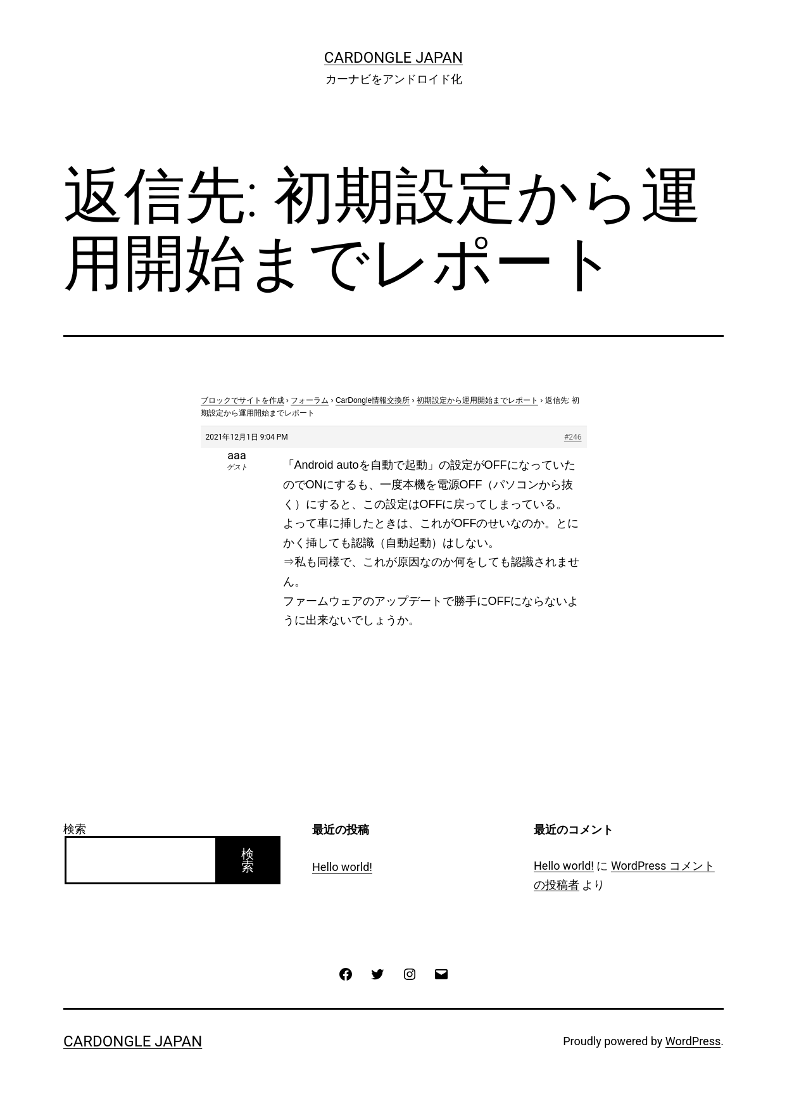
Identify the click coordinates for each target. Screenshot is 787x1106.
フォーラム (310, 400)
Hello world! (342, 867)
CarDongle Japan (393, 58)
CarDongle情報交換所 (373, 400)
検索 (74, 829)
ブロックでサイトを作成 (242, 400)
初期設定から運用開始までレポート (477, 400)
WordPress (693, 1041)
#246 (573, 437)
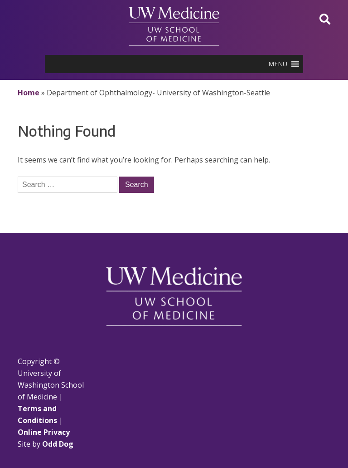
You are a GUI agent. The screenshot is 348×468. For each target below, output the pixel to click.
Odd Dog (57, 444)
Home (28, 93)
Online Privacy (44, 432)
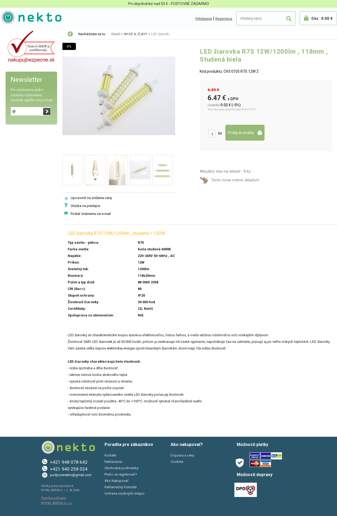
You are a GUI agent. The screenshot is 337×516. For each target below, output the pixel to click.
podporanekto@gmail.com (71, 475)
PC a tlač (13, 89)
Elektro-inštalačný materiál (28, 56)
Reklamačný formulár (120, 487)
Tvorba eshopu (53, 498)
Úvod (115, 34)
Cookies (177, 462)
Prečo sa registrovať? (120, 474)
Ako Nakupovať (116, 481)
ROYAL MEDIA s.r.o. (56, 503)
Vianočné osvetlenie (22, 34)
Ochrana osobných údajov (124, 493)
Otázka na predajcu (85, 206)
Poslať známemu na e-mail (91, 214)
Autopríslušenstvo (21, 67)
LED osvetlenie (18, 45)
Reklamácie (113, 462)
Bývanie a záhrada (21, 78)
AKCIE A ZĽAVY (18, 112)
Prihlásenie (203, 19)
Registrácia (223, 19)
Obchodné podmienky (121, 468)
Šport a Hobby (16, 101)
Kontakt (110, 455)
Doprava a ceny (182, 455)
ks (220, 133)
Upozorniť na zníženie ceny (91, 198)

============================================================

Work to be completed:
Write out the records word for word, from the start through the line that contains "Elektro-inštalačný materiál (28, 56)". Leave out the pictures.

Result of the task:
Identify the click coordinates for each target. Screenshot is 787x1106.
フォーラム (310, 400)
Hello world! (342, 867)
CarDongle Japan (393, 58)
CarDongle情報交換所 (373, 400)
検索 (74, 829)
ブロックでサイトを作成 (242, 400)
初期設定から運用開始までレポート (477, 400)
WordPress (693, 1041)
#246 (573, 437)
You are a GUI agent. The screenshot is 348×468. For each target below, output the pixel to click.
Odd Dog (57, 444)
Home (28, 93)
Online Privacy (44, 432)
You are a GUI agent. The screenshot is 337×516. For each target below, output the pixel to click.
podporanekto@gmail.com (71, 475)
PC a tlač (13, 89)
Elektro-inštalačný materiál (28, 56)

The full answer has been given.